What to work on >>
Repeat exactly every line that comes at or after the line containing "At what coordinates should I click to accomplish: Open the Hilux", through the end of the entries below.

Stored data entries >>
# # # #

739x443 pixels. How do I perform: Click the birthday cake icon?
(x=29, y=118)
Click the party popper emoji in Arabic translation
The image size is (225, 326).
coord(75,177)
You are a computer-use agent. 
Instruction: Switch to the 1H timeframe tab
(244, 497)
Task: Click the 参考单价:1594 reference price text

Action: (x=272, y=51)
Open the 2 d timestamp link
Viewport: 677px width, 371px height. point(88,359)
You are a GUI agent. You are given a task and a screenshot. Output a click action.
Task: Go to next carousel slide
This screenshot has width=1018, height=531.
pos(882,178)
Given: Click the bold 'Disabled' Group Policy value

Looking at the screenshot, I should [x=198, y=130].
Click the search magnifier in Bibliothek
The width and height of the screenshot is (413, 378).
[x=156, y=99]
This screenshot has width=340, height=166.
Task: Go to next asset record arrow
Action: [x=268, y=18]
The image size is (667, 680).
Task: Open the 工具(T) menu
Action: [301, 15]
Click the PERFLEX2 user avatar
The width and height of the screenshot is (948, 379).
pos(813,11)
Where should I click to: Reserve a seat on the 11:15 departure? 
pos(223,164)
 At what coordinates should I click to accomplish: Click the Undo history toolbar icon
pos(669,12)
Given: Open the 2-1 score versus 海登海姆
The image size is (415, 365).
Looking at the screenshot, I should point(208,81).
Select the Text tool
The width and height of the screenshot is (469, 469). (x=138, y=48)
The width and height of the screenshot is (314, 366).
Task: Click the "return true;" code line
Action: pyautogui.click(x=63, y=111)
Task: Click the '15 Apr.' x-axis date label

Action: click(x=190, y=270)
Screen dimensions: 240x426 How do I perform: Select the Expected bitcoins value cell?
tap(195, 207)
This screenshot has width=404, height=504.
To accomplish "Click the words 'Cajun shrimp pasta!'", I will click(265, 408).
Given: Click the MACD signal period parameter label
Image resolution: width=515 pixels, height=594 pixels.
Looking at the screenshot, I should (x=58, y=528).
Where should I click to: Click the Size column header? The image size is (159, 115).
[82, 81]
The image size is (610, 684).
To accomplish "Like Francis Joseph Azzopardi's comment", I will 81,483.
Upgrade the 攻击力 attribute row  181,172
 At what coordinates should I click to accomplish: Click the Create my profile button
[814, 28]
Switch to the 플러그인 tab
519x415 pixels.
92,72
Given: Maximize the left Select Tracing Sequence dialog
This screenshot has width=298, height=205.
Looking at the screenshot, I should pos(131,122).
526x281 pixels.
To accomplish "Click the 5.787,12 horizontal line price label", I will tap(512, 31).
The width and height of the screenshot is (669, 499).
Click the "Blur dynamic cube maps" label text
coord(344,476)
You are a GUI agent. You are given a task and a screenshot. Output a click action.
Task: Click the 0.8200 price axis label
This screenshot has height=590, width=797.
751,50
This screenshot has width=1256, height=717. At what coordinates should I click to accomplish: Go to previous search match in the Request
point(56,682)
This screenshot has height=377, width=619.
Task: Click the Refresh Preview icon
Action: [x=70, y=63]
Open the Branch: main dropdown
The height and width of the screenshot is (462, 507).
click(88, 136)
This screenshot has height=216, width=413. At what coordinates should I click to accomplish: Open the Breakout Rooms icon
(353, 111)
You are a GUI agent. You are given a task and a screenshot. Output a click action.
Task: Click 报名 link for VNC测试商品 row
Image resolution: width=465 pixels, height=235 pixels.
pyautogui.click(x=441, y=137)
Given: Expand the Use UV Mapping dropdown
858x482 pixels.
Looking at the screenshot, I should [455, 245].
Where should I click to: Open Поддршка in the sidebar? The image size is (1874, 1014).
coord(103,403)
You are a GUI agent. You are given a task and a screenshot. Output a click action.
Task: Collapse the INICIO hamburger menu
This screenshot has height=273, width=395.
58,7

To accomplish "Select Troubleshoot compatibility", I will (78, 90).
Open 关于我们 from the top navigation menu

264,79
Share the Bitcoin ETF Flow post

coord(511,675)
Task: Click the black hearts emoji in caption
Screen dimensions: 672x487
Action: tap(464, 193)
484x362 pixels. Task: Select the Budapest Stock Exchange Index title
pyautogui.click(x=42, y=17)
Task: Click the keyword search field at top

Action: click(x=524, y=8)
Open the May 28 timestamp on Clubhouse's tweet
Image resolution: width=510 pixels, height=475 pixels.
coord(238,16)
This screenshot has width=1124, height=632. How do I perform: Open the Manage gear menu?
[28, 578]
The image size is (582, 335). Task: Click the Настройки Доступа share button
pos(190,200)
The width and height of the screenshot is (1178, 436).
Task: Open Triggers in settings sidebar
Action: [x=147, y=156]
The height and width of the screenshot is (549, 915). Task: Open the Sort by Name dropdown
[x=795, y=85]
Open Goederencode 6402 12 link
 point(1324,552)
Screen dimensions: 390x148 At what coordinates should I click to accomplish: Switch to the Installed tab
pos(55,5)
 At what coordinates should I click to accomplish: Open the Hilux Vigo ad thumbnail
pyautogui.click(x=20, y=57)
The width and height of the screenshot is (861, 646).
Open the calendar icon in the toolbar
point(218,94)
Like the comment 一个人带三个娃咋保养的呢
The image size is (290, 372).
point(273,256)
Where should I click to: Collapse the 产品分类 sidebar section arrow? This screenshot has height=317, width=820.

# # # #

Output of the task >>
 At what coordinates should I click to accomplish: Open the Hilux Vigo ad thumbnail
pyautogui.click(x=20, y=57)
The width and height of the screenshot is (861, 646).
Open the calendar icon in the toolbar
point(218,94)
Like the comment 一个人带三个娃咋保养的呢
The image size is (290, 372).
point(273,256)
Where should I click to: Collapse the 产品分类 sidebar section arrow? This screenshot has height=317, width=820.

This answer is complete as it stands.